È la legge 221/2015 (disposizioni in materia ambientale per promuovere misure di green economy e contenere l’uso eccessivo di risorse naturali) che ha introdotto nel nostro Paese un percorso per la promozione del Capitale Naturale (CN). La stessa legge prevede l’istituzione del Comitato per il CN, vengono inoltre forniti gli strumenti e le indicazioni per introdurre in Italia un sistema di valutazione e contabilizzazione del CN e viene prevista l’introduzione di sistemi di remunerazione dei servizi ecosistemici e ambientali (PSEA), stabilendone i principi e criteri direttivi.
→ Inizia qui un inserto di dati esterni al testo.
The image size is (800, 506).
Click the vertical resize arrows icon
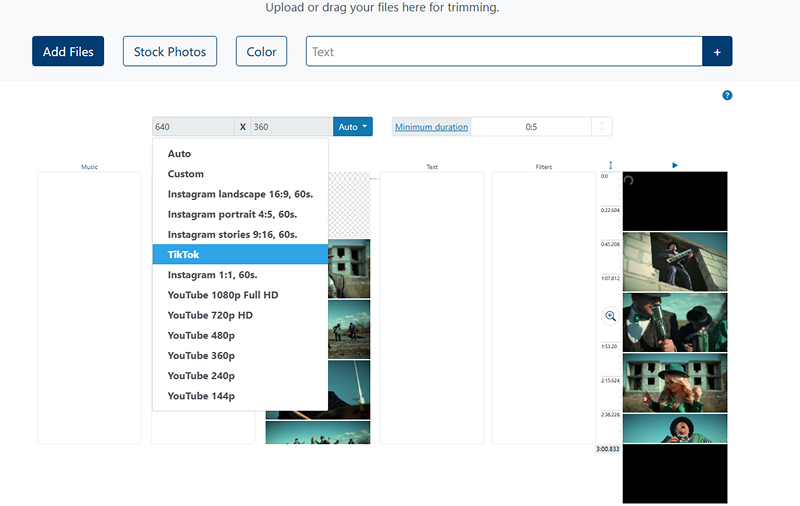click(610, 166)
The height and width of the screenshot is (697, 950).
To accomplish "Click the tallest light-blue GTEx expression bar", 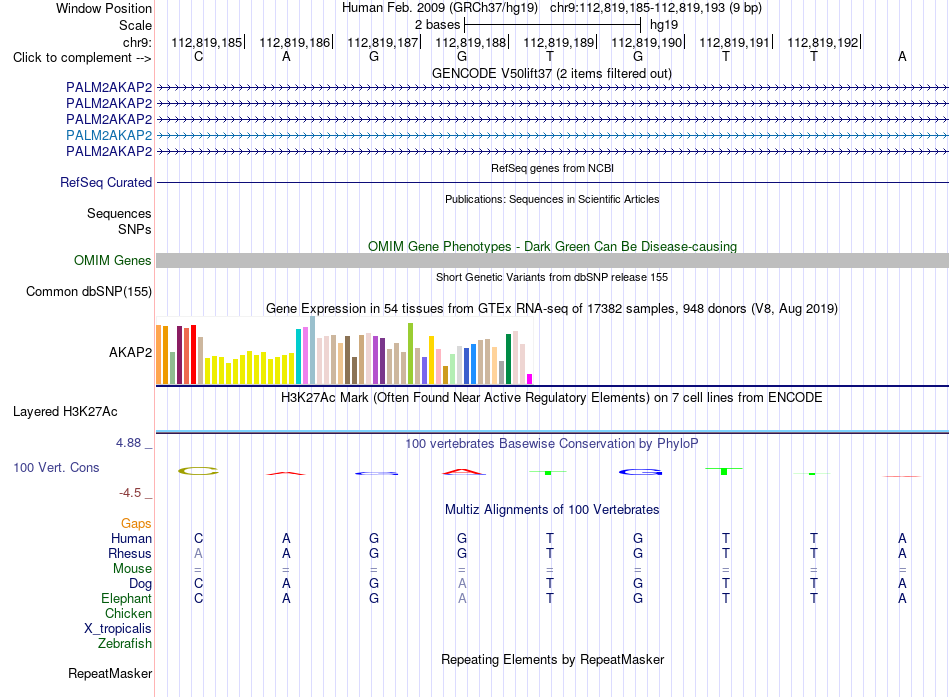I will click(x=313, y=350).
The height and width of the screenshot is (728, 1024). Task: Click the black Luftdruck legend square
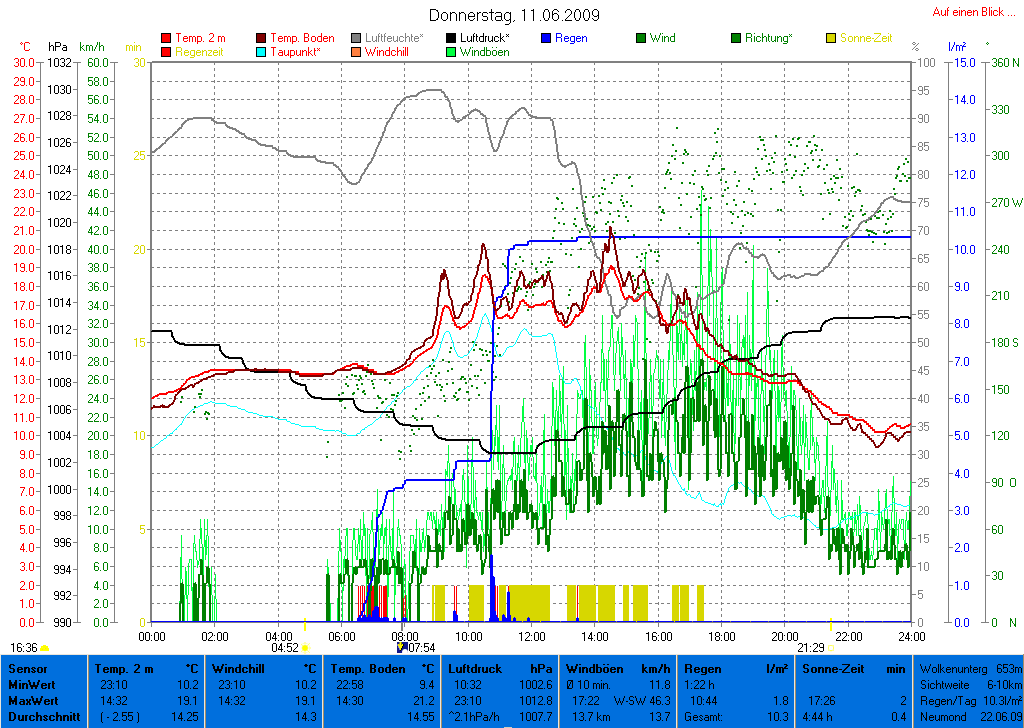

Insomma un corredo teorico niente male che, come spesso capita, manca ancora di applicazioni concrete ma su cui si sta lavorando per promuovere una strategia per il CN cioè per gli ecosistemi che forniscono beni e servizi essenziali: terreni fertili, acque potabili, aria pura, impollinazione, prevenzione delle alluvioni, regolazione del clima, ecc. da cui dipendono la nostra prosperità economica e il nostro benessere. Beni fondamentali, da sempre considerati inesauribili e privi di valore economico che diventano sempre più preziosi ed influiscono, con sempre maggiore incidenza, nella formazione dei prezzi e delle economie – o diseconomie.
Questa riflessione si innesta oggi in un contesto delicato ma insieme molto interessante, disegnato dalla crisi economica e dal profondo cambiamento provocato dalla rivoluzione energetica che ci allontana dalle fonti fossili (il principale fattore di perdita di biodiversità a livello planetario) e affida alla green economy un ruolo inaspettato solo fino a pochi anni fa. Si stima che circa i due terzi dei servizi offerti gratuitamente dagli ecosistemi mondiali, quali la regolazione climatica, la fornitura di acqua dolce, le risorse ittiche, la fertilità dei suoli ecc. si stanno impoverendo a causa di fattori antropici. Molti dati sperimentali dimostrano che gli ecosistemi caratterizzati da una maggiore varietà di specie sono più produttivi, più stabili, più resistenti e meno vulnerabili alle pressioni esterne.
La natura è il regolatore climatico più efficace ed anche il più potente elemento di immagazzinamento della CO2. La sua perdita influenza direttamente la stessa capacità di raggiungere gli obiettivi di arrestare il surriscaldamento del pianeta. Il collasso di molti sistemi naturali, a scala planetaria, sta avendo già oggi effetti molto negativi sulla fornitura dei servizi che essi rendono al genere umano. Effetti che si amplieranno se non verranno adeguatamente contrastati con azioni decise, unitarie, efficaci e soprattutto urgenti.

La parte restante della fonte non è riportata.